- [About this exercise]: Only lines that contain the word "scale" belong in the answer; copy them from the records below.

Collected data:
= Beginning of Section =
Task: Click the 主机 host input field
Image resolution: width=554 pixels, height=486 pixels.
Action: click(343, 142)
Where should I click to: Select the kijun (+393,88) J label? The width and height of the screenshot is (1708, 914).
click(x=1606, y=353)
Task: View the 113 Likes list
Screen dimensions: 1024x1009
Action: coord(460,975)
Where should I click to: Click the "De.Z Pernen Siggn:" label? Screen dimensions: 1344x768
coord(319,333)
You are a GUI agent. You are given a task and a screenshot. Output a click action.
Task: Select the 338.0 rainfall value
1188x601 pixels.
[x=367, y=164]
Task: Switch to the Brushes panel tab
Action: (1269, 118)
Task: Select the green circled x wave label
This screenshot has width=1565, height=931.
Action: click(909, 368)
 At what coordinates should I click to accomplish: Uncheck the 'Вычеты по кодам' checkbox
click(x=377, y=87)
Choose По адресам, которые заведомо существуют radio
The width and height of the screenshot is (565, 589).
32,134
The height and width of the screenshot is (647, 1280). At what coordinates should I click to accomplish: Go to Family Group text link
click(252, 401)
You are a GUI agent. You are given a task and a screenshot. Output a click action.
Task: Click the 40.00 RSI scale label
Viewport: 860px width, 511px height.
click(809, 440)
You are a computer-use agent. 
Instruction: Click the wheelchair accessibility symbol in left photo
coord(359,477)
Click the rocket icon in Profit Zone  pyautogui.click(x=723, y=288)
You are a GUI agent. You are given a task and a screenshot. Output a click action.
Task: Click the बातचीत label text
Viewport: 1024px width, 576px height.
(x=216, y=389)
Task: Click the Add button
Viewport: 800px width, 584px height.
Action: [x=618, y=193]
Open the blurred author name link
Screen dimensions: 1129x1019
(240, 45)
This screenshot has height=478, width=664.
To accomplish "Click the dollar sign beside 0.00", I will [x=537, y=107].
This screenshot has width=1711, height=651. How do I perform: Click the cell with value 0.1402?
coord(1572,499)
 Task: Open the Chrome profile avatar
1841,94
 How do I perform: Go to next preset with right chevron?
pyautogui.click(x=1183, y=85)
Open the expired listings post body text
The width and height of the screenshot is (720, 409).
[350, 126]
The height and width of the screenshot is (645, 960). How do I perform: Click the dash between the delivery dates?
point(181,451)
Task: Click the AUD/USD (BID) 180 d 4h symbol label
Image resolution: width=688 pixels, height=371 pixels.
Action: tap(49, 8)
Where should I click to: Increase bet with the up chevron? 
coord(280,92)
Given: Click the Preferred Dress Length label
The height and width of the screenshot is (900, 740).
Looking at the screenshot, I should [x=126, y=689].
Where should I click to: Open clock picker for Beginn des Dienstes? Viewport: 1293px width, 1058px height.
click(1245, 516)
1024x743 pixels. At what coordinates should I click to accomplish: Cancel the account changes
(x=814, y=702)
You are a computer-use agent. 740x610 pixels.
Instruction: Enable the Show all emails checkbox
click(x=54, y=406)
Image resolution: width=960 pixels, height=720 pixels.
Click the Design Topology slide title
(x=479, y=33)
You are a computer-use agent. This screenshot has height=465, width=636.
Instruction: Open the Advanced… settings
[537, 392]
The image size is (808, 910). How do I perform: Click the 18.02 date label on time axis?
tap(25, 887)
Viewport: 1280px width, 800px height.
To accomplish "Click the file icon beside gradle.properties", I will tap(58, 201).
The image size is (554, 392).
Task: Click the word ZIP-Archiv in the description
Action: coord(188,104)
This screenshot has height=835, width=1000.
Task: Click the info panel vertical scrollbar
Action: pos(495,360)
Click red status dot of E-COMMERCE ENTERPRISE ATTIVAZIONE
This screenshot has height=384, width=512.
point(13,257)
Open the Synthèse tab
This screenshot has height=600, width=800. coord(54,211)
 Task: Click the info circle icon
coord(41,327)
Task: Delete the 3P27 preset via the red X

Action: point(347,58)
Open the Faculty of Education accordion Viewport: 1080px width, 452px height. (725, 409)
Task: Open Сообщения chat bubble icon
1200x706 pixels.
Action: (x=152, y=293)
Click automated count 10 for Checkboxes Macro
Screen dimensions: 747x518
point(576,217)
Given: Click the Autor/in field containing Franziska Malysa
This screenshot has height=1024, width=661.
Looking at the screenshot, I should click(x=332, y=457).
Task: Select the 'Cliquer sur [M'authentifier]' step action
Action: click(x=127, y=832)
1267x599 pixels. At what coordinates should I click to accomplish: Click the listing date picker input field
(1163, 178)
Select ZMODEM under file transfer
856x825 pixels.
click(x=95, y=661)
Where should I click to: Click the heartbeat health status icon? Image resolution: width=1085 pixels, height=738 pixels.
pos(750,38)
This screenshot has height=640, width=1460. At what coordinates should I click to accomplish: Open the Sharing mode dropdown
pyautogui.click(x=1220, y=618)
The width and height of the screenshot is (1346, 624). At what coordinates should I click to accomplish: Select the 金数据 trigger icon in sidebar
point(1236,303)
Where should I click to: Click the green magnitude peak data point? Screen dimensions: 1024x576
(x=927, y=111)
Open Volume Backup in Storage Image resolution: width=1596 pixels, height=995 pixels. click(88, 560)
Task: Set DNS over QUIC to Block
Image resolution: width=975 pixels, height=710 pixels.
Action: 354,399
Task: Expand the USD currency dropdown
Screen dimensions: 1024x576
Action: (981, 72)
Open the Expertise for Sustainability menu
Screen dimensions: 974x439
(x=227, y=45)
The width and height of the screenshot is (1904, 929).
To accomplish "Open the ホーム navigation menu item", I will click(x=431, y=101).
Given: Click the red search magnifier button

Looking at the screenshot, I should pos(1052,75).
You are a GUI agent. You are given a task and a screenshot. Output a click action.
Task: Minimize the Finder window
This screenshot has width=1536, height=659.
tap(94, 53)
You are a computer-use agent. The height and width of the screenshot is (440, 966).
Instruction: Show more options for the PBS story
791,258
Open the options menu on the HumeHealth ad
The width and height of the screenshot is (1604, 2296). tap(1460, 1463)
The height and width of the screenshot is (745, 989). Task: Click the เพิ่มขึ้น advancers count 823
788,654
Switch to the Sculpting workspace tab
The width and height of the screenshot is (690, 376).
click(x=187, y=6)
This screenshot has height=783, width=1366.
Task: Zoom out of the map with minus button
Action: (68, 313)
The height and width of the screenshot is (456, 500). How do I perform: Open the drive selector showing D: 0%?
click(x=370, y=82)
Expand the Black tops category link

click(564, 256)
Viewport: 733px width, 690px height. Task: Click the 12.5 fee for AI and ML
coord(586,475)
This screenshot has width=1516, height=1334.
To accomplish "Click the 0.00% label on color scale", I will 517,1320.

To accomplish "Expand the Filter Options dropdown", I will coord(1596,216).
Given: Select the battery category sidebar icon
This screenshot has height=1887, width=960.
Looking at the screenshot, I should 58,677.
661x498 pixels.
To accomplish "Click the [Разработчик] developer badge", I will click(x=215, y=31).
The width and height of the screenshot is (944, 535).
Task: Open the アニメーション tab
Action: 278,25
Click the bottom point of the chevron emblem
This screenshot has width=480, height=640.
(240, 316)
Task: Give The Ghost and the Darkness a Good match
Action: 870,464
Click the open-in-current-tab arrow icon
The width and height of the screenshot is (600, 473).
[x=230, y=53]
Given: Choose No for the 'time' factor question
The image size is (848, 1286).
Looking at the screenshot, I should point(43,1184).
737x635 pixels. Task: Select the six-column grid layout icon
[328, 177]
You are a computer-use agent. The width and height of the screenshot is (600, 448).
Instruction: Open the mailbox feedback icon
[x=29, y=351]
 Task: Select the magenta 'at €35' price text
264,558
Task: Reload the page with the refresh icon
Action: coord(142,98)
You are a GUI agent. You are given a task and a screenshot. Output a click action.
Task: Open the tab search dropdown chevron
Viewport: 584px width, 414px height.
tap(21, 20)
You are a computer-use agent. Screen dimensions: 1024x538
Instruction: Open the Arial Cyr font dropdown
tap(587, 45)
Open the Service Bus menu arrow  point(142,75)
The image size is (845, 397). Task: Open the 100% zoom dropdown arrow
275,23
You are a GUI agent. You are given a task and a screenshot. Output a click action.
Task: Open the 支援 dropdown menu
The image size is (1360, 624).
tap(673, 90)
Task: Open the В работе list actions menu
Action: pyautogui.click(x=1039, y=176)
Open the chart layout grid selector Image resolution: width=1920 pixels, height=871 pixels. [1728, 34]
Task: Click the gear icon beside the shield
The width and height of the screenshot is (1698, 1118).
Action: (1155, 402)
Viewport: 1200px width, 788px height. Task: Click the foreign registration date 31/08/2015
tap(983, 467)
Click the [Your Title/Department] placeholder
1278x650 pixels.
= End of Section =
- [Answer to this task]:
Task: Click the 40.00 RSI scale label
To accomplish "Click the 0.00% label on color scale", I will 517,1320.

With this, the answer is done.